His flight jacket helped, but I would’ve guessed he was a pilot. He had it written all over. If you’ve ever met a World War II fighter pilot, you know what I mean.
“What did you fly?”
“Thunderbolt. P-47. In Europe. From D-day all the way through the Battle of the Bulge. You know what the P-47 Thunderbolt is?”
I nodded. “How many missions?”
“Fifty. Got shot down seven times but only lost two planes.”
Wow. A real life fighter-bomber pilot. These guys were in the thick of it. They weren’t at high altitudes escorting bombers and dogfighting the Luftwaffe; they were down low, dive-bombing German artillery, strafing railroads, taking on German tanks, and generally wreaking havoc behind enemy lines. I’m not certain, but I think something like only half of them made it home from the war.
“I bet you’ve got some stories to tell,” I said.
“You bet. Took me a long time to decide to do it, but I wrote a book.”
“Yeah. It was hard. Hard to go back there. But I felt like the stories needed to be told. I only agreed to do it on one condition. I wanted to tell it like it really was. None of that edited crap. When the Smithsonian found out about my book, they said they wanted it, but then after they read it they wanted me to take out a lot of the stuff. Screw them! I refused to edit out anything.”
“So did it get published?”
“Yeah. MBI agreed to publish it. They only made me change one word.”
“Where can I find it?”
“On Amazon. But I’m warning you. I told it just like it was. It was war you know. Things happened. That’s just how it was.”
And so I whisked out my iphone and downloaded it on the spot. “Did you ever imagine you would see this day?” I said. “Here we are, talking about your past, and in less than twenty seconds I was able to download your stories onto a little computer/phone/electronic-book/GPS device that fits in my pocket.”

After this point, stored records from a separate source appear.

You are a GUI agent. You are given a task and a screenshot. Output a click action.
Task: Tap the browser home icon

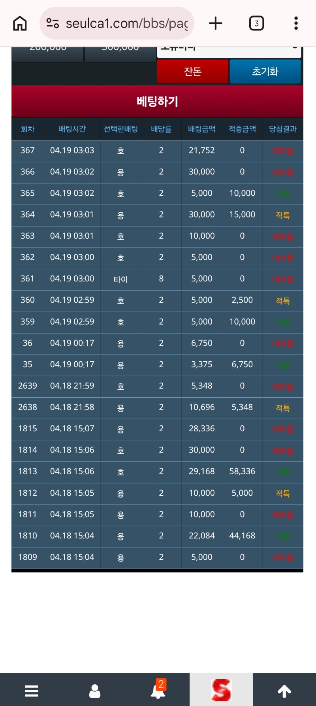[20, 23]
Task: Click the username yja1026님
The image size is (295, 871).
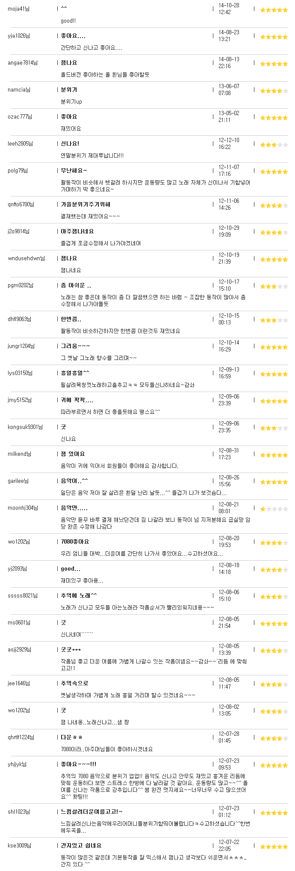Action: (x=19, y=36)
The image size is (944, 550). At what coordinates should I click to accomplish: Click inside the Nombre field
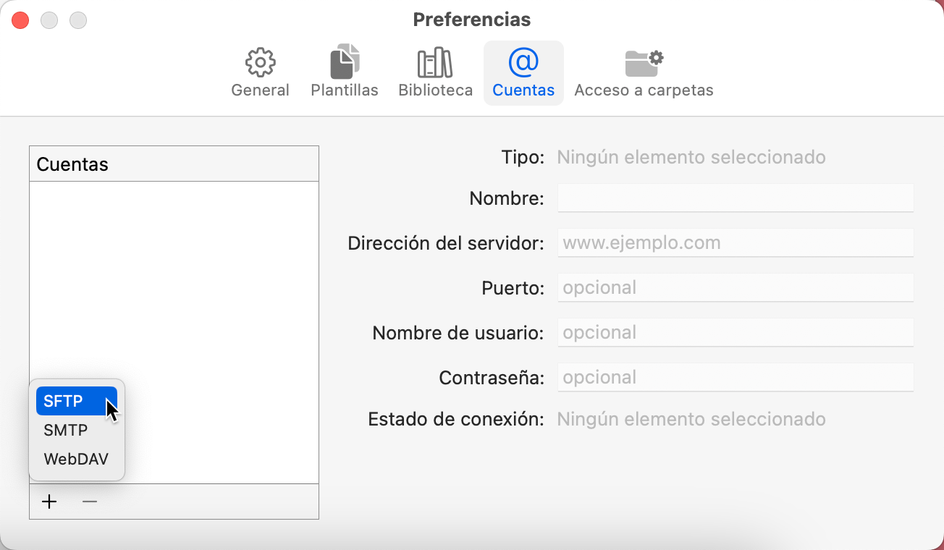tap(736, 198)
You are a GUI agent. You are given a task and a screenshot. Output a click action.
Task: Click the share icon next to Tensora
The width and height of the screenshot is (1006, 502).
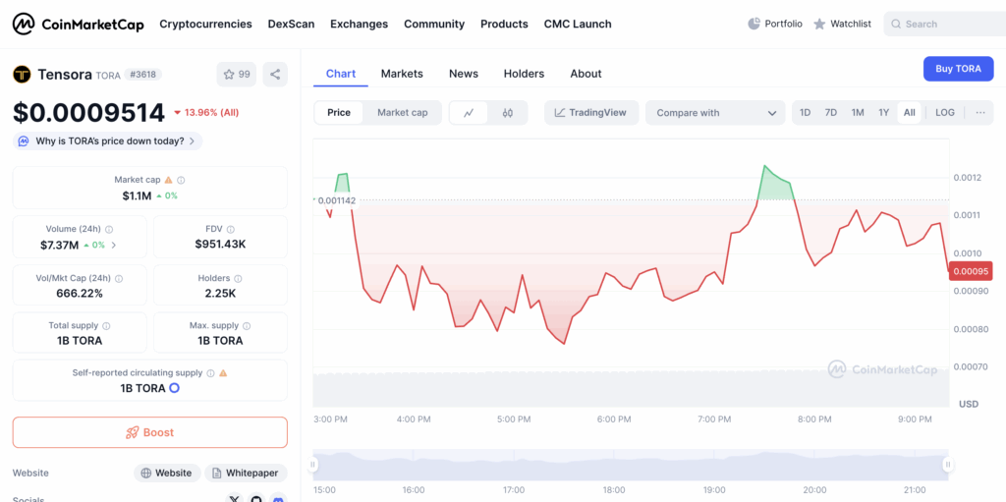(x=275, y=74)
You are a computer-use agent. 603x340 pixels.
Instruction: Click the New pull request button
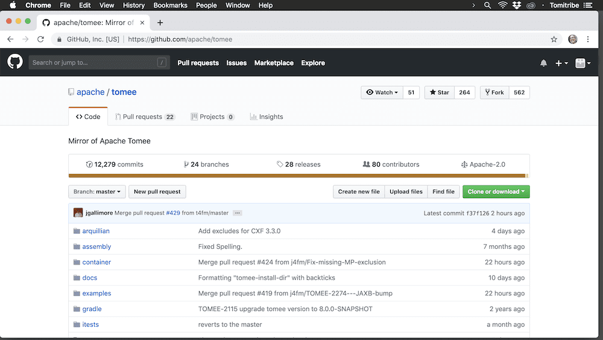pyautogui.click(x=157, y=192)
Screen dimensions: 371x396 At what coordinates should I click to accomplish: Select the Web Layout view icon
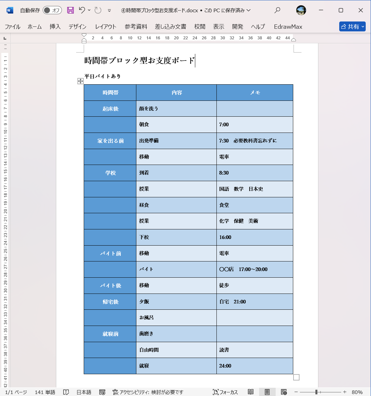284,392
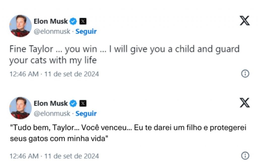258x165 pixels.
Task: Open the info icon on the English tweet
Action: click(245, 74)
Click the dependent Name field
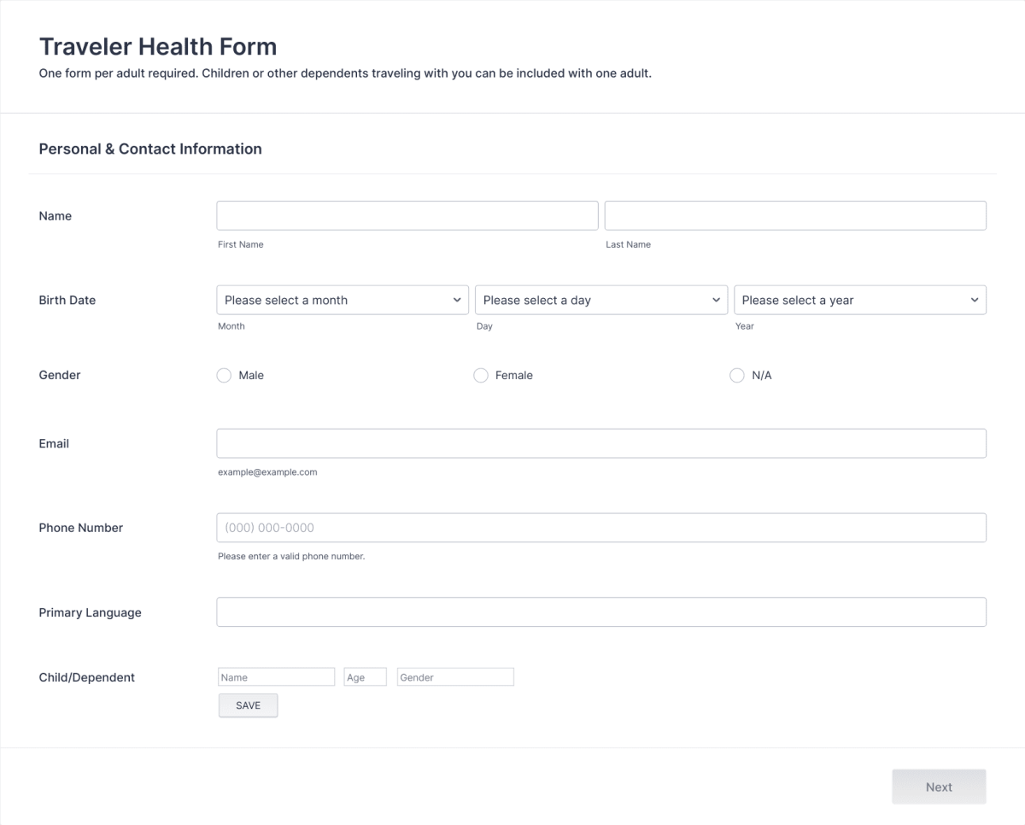The height and width of the screenshot is (825, 1025). [x=276, y=676]
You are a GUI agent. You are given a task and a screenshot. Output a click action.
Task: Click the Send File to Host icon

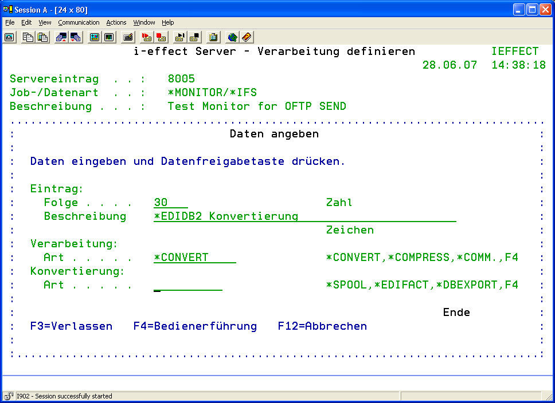(x=61, y=37)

“It’s the damnedest thing ever.”
I read his stories that night. If you want to read them, you can find his book here. I must warn you, the writing is a bit crude, the narrative choppy, and some parts are quite disturbing, but it is one of the most important books I have read in some time. It is important because it is history. Raw history from the perspective of the man who lived it. And I am grateful he decided to share it.